Free fglrx from the clutches of Xserver. (It might be driver related)
At the moment linux driver is very intimately related to Xserver, but HPC applications would welcome the fact if the drivers could be loaded without a graphical interface having to run in the backgroud. I am only mentioning this, because I would like to integrate OpenCL into a system which is SLC based (Scientific Linux CERN), and this OS is a MUST. It is a minimalistic Red Had distro with many useful libraries included for scientific use, but the GUI is extremely unstable, and the monolithic grid infrastructure features worker nodes with GUI-less SLC. It would simplify things if drviers could be loaded similar to NV cards. This would free VRAM also, desktop wouldn't occupy memory, plus desktop rendering wouldn't hinder the default driver. ATM default adapter (utilized for desktop rendering) has to be AMD, otherwise fglrx fails to detect AMD GPUs.

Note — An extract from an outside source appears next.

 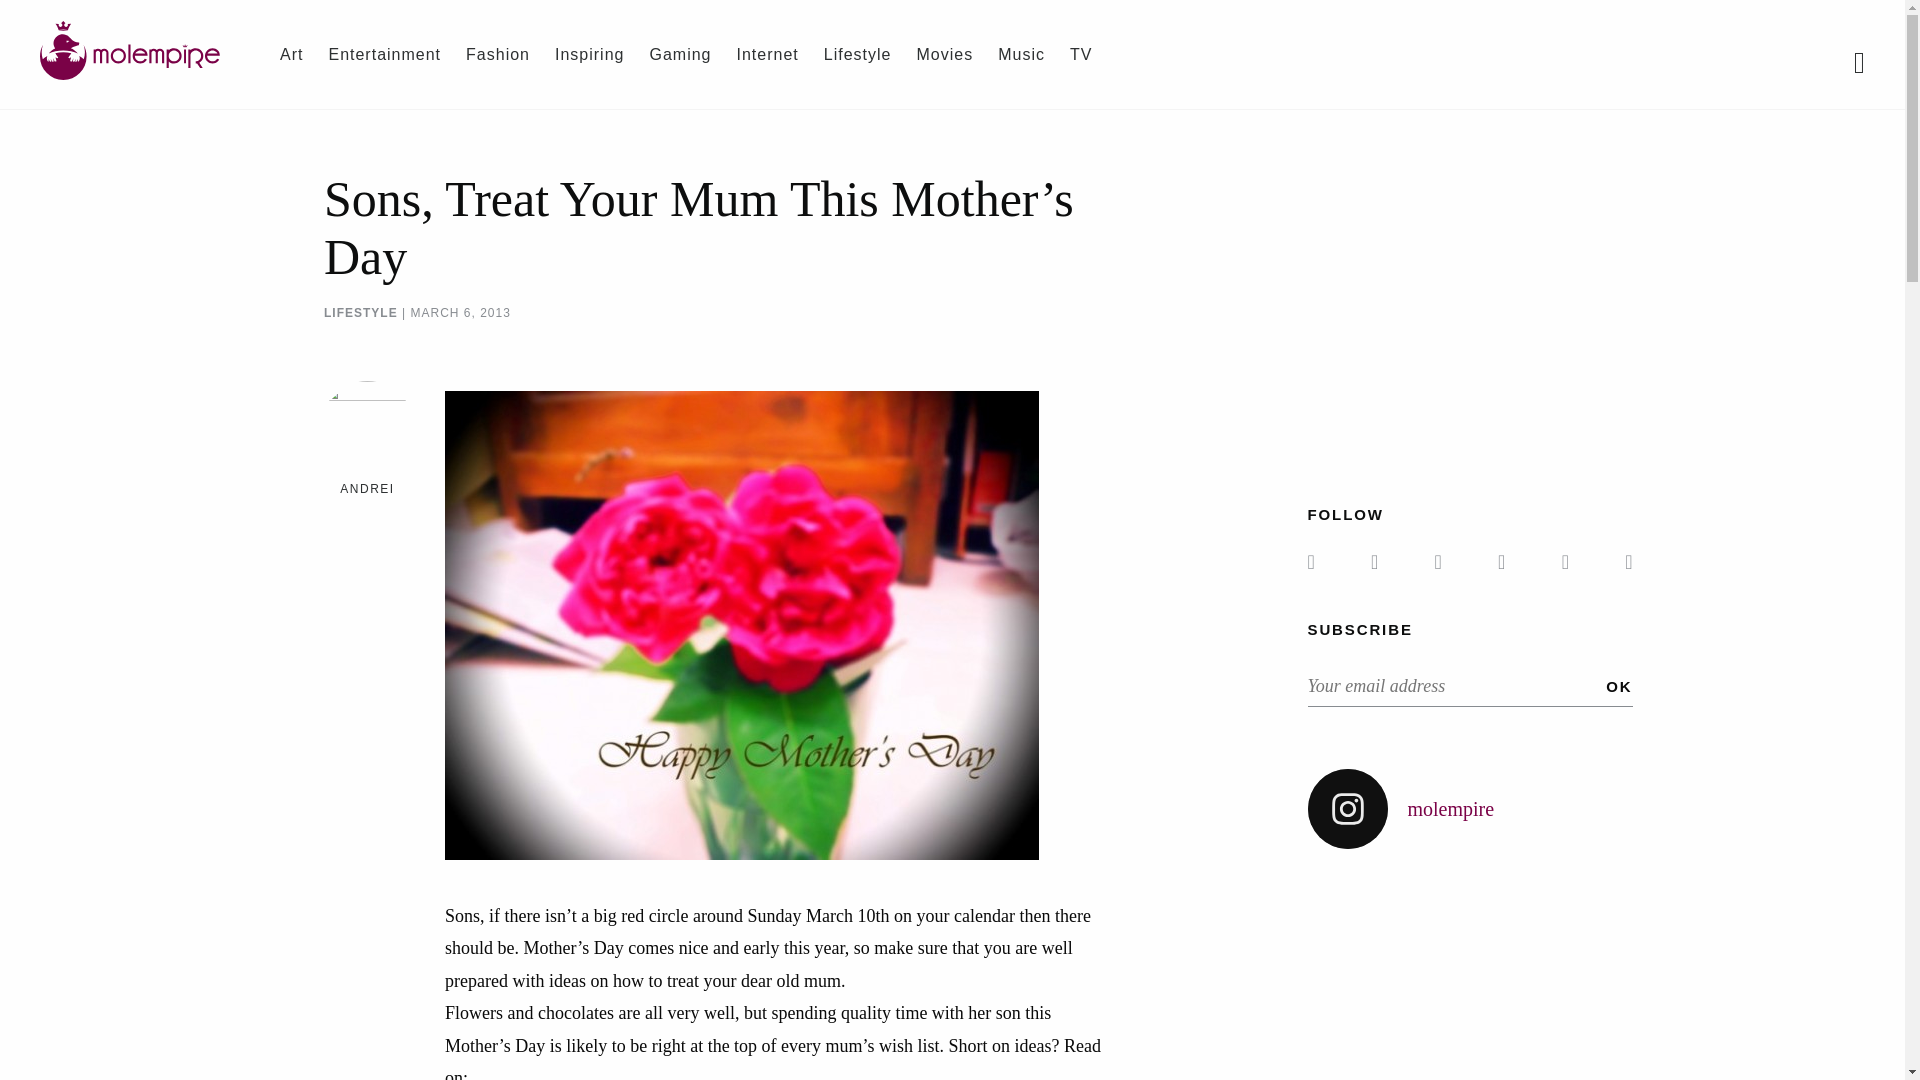 What do you see at coordinates (679, 54) in the screenshot?
I see `Gaming` at bounding box center [679, 54].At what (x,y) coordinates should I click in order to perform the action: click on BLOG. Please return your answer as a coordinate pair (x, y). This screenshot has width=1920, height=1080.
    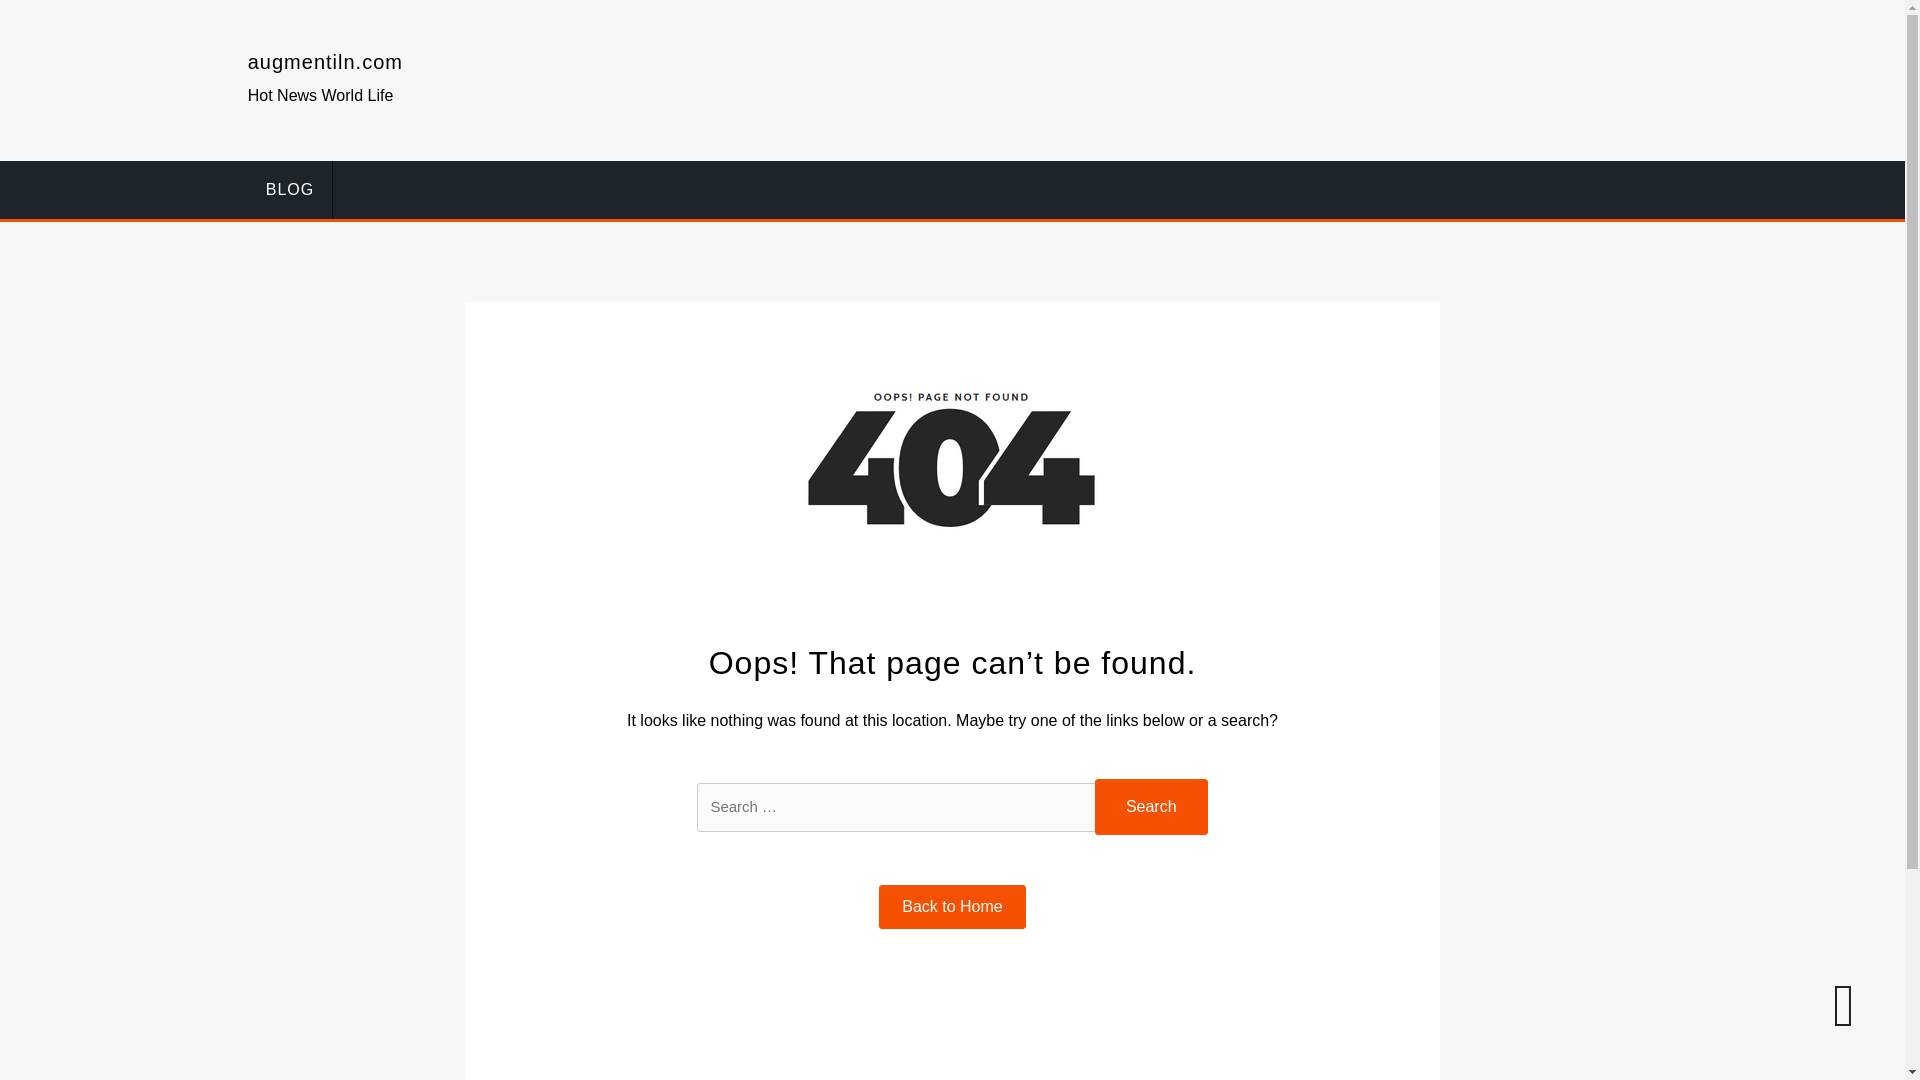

Proper 5970/6990 support functioning as two independant devices.
It is clear that the differing strategies of monolithic die vs. sweet spot predestines AMD to create dual-GPU solutions if it wishes to compete in the GPGPU market and the high-end section of gaming graphics. I really like the fact AMD does not differentiate GPUs artifically by deteriorating GPU capabilities to sell the expensive versions for HPC computing (like GTX and Tesla differ in this sense, most significantly in DP performance). The fact however that in each generation the flagship on the AMD front is a dual-GPU solution, it would be nice to create proper software support for these pieces of hardware.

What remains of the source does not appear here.